Start of The records
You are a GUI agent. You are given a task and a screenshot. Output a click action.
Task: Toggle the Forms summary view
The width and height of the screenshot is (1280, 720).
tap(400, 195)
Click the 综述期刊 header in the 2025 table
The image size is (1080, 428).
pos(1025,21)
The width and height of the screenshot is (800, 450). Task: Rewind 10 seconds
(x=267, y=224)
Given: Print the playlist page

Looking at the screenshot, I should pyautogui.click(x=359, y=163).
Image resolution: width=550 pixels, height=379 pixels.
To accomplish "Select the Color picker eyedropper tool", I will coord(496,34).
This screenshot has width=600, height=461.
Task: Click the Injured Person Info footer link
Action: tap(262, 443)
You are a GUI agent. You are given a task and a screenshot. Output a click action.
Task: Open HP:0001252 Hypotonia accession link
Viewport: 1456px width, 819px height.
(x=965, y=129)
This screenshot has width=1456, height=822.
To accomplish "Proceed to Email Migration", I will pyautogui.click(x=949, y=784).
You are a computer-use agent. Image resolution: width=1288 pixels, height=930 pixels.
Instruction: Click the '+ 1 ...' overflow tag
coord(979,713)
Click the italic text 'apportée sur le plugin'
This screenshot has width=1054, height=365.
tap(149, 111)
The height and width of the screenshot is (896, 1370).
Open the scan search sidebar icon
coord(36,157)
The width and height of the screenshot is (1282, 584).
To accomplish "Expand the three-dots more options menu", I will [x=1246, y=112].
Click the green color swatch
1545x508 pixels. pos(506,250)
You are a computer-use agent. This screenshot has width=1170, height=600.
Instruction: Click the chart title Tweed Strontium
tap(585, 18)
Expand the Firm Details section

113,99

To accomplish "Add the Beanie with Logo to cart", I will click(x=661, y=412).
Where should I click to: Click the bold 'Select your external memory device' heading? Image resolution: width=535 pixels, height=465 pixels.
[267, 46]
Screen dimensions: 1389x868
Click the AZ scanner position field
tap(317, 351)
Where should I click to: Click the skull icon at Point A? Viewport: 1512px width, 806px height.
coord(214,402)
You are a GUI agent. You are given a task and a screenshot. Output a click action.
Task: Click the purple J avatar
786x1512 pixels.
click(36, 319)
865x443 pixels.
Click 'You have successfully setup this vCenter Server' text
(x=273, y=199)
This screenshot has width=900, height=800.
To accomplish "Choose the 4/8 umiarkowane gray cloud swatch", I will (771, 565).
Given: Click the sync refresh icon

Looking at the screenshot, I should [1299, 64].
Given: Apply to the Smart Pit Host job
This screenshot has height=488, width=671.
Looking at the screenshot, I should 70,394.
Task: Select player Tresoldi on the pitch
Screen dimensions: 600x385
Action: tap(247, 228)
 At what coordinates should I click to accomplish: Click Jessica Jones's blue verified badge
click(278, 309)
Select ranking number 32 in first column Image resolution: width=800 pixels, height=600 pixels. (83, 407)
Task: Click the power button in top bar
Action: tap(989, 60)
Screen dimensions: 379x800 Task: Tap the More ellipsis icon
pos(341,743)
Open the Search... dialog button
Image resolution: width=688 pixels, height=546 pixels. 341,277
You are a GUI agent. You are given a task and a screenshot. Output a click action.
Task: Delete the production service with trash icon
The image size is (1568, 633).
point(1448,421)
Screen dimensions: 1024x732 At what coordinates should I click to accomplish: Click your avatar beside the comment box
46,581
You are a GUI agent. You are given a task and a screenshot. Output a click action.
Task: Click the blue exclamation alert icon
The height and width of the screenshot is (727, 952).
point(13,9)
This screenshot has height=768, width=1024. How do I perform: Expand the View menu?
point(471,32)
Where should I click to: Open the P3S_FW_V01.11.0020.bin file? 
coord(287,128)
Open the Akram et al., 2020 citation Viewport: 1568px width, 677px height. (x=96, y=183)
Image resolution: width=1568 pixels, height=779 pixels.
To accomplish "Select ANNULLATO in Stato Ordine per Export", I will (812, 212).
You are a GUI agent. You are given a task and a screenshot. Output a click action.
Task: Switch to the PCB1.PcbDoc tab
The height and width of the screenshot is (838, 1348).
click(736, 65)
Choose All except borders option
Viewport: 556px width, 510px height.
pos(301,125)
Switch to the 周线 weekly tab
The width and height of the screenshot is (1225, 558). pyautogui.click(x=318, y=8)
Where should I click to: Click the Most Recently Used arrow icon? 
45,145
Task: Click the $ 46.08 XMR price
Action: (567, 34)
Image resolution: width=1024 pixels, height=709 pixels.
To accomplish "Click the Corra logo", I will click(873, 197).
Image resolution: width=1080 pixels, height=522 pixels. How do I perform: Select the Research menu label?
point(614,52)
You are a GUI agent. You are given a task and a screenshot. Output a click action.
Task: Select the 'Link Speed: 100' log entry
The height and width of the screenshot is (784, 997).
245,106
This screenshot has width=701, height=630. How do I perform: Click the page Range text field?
End of The records
Everything starting at the line containing "Open the Search... dialog button" and ending at the line containing "Choose All except borders option" in the records above should be repeated exactly, and only that.

Expected output:
Open the Search... dialog button
Image resolution: width=688 pixels, height=546 pixels. 341,277
You are a GUI agent. You are given a task and a screenshot. Output a click action.
Task: Delete the production service with trash icon
The image size is (1568, 633).
point(1448,421)
Screen dimensions: 1024x732 At what coordinates should I click to accomplish: Click your avatar beside the comment box
46,581
You are a GUI agent. You are given a task and a screenshot. Output a click action.
Task: Click the blue exclamation alert icon
The height and width of the screenshot is (727, 952).
point(13,9)
This screenshot has height=768, width=1024. How do I perform: Expand the View menu?
point(471,32)
Where should I click to: Open the P3S_FW_V01.11.0020.bin file? 
coord(287,128)
Open the Akram et al., 2020 citation Viewport: 1568px width, 677px height. (x=96, y=183)
Image resolution: width=1568 pixels, height=779 pixels.
To accomplish "Select ANNULLATO in Stato Ordine per Export", I will (812, 212).
You are a GUI agent. You are given a task and a screenshot. Output a click action.
Task: Switch to the PCB1.PcbDoc tab
The height and width of the screenshot is (838, 1348).
click(736, 65)
Choose All except borders option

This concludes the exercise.